CPUs execute instructions. Instructions are instances of operations: they associate operations with a set of inputs and a set of outputs. Operations denote transformations from a set of input values to a set of output values. Values are individual units of data, and have fixed types which specify their size, semantics, and storage. Standard types are integers and pointers, both of which have unspecified sizes. Operations are generic: they accept various numbers and types of inputs, and the exact semantics of the operation and the types of the outputs can be determined from them. Instructions need not use all the outputs of the operation, and can copy the output values to multiple destination instructions.

To be executed by the CPU, instructions have to be encoded into a format called machine code. Machine code is designed to be easy for CPUs to execute, but not necessarily easy for other uses of instructions. Within a compiler, instructions may be represented differently: their functionality is fundamentally the same.

Instructions can be represented as a graph, where each node is an instruction, every incoming edge is an input, and every outgoing edge is an output. This is the mathematical representation of the instructions, and it is useful for mathematical analyses of the properties of the instructions. Depending upon the context, various constraints may be placed upon the instructions in this graph format: for example, when encoded, instructions can only have at most 4 inputs, and can only have 2 outputs (including copies).

Instructions are organized into blocks, which are organized into functions. Both functions and blocks represent independent groups of instructions which can be executed multiple times. Blocks can only be called by other blocks within the same function, whereas functions can be called from anywhere.

Types

Forist has a number of types for values.
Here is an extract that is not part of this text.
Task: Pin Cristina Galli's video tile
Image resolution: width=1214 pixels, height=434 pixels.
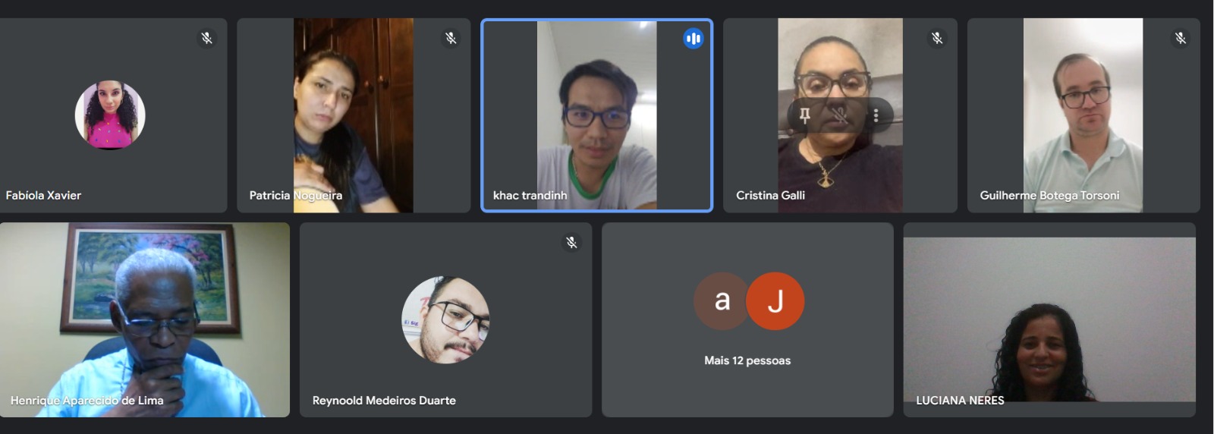Action: pos(805,115)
The semantics of operations vary depending upon the types of the inputs involved, in a manner equivalent to function overloading in C++ and other such languages.

Operations

Forist’s operations can be organized into the following categories:

More operations (and more categories) can be defined in the future.

Computation

  • Addition.

    • add lhs, rhs

      Add together lhs and rhs.

    • adc lhs, rhs, carry

      Add together lhs and rhs, and increment the result if carry is true.

    • add.mul lhs, rhs, mul

      Adds lhs to the product of rhs and mul.

      This is an alias for mul.add rhs, mul, lhs.

    • add.shl lhs, rhs, shl

      Adds lhs to the left-shift of rhs by shl.

      This is an alias for shl.add rhs, shl, lhs.

  • Subtraction.

    • sub lhs, rhs

      Subtract lhs from rhs.

    • sbb lhs, rhs, borrow

      Subtract rhs from lhs, and decrement the result if borrow is true.

    • sub.mul lhs, rhs, mul

      Subtract the product of rhs and mul from lhs.

    • sub.shl lhs, rhs, shl

      Subtract the left-shift of rhs by shl from lhs.

  • Multiplication.

    • mul lhs, rhs

      Multiply lhs by rhs.

    • mul.add lhs, rhs, add

      Multiply lhs by rhs, then add add.

    • mul.sub lhs, rhs, sub

      Multiply lhs by rhs, then subtract sub`.

  • Division.

    • div lhs, rhs

      Divide lhs by rhs.

    • div.dbl lhs, top, rhs

      Divide the double-word consisting of lhs (low word) and top (high word) by rhs.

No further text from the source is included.